Stephen B. Simons ^* Maria Provo Alexandra Yanoschak Calvin Schmidt Isabel Gerrard Michael Weisend Craig Anderson Renee Shimizu Patrick Connolly

• Teledyne Scientific & Imaging, Durham, United States

The normal transition to sleep is characterized by a reduction in higher frequency activity and an increase in lower frequency activity in frontal brain regions. In sleep onset insomnia these changes in activity are weaker and may prolong the transition to sleep. Using a wearable device, we compared 30 minutes of short duration repetitive transcranial electric stimulation (SDR-tES) at 0.75 Hz, prior to going to bed, with an active control at 25 Hz in the same individuals.
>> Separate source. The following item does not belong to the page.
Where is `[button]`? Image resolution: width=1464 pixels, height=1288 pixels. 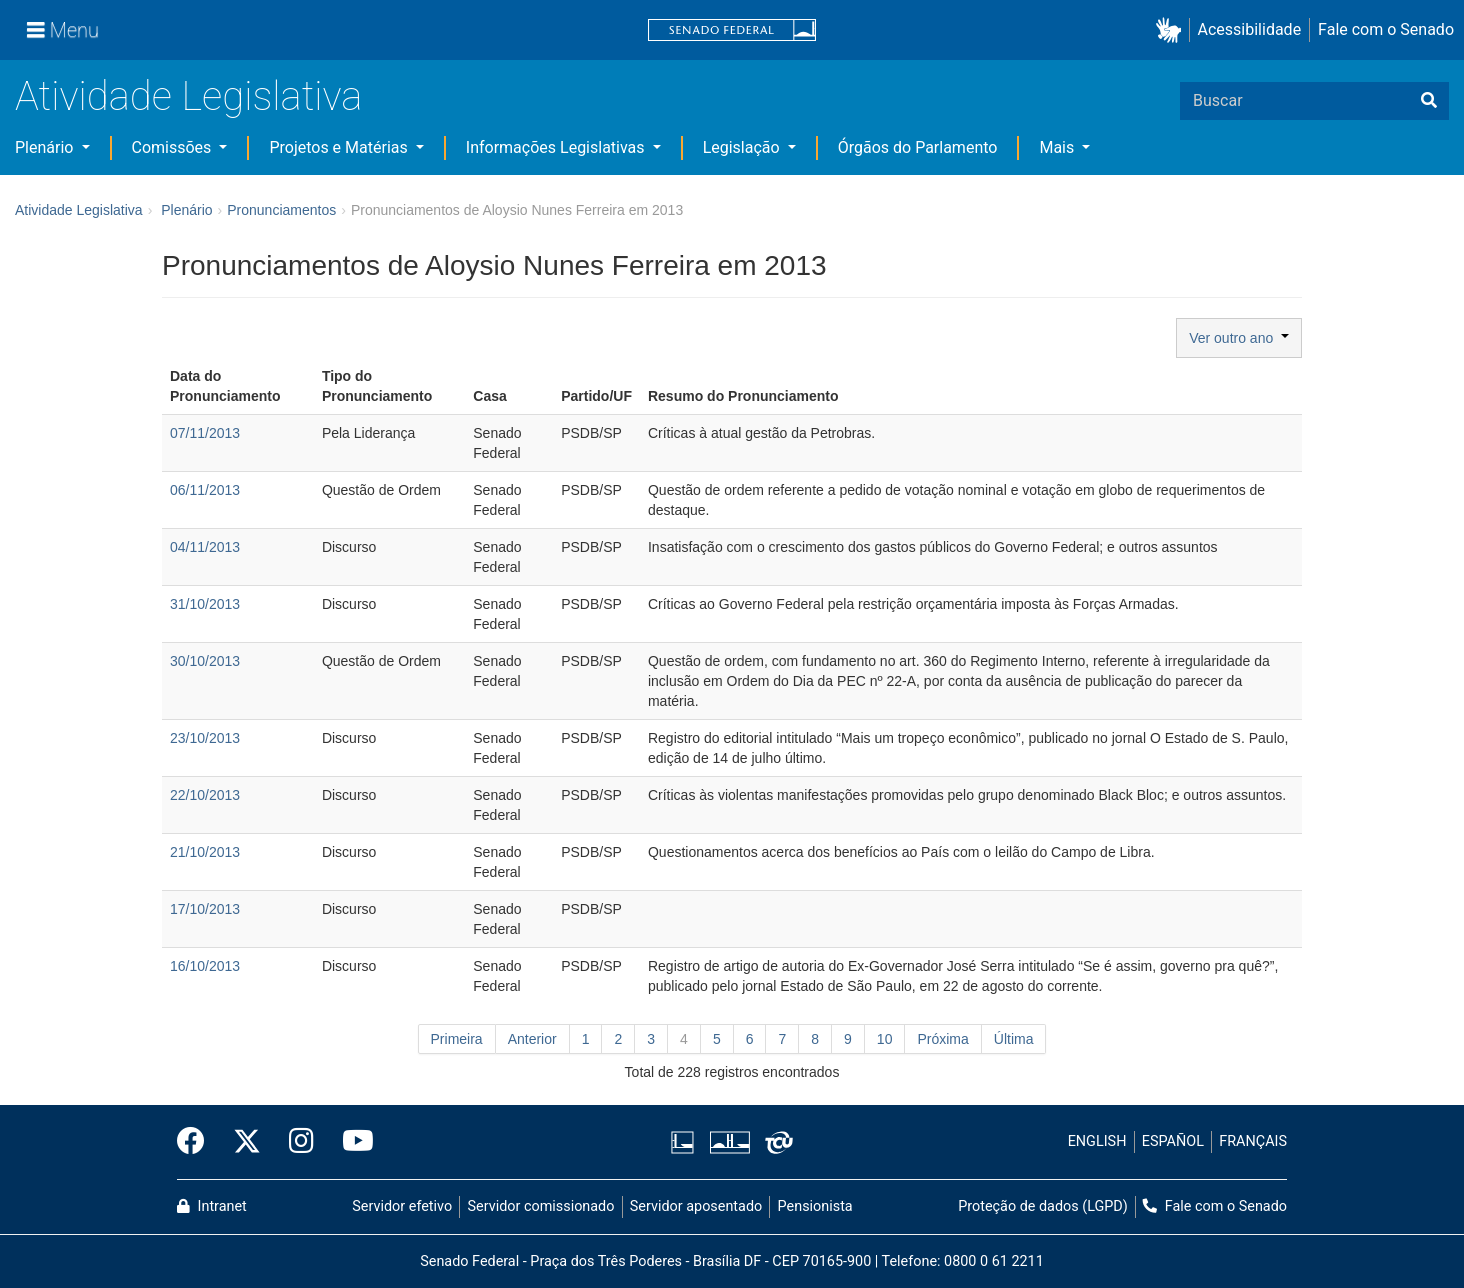 [button] is located at coordinates (1172, 30).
Treatment with 0.75 Hz significantly reduced sleep onset latency (SOL) by 53% when compared with pre-treatment baselines and was also significantly more effective than stimulation with 25 Hz which reduced SOL by 30%. Reductions in SOL with 25 Hz stimulation displayed order effects suggesting the possibility of placebo. No order effects were observed with 0.75 Hz stimulation. The decrease in SOL with 0.75 Hz treatment was proportional to an individual’s baseline wherein those suffering from the longest pre-treated SOLs realized the greatest benefits. Changes in SOL were correlated with left/right frontal EEG signal coherence around the stimulation frequency, providing a possible mechanism and target for more focused treatment. Stimulation at both frequencies also decreased perceptions of insomnia symptoms measured with the Insomnia Severity Index, and comorbid anxiety measured with the State Trait Anxiety Index. Our study identifies a new potential treatment for sleep onset insomnia that is comparably effective to current state-of-practice options including pharmacotherapy and cognitive behavioral therapy and is safe, effective, and can be delivered in the home.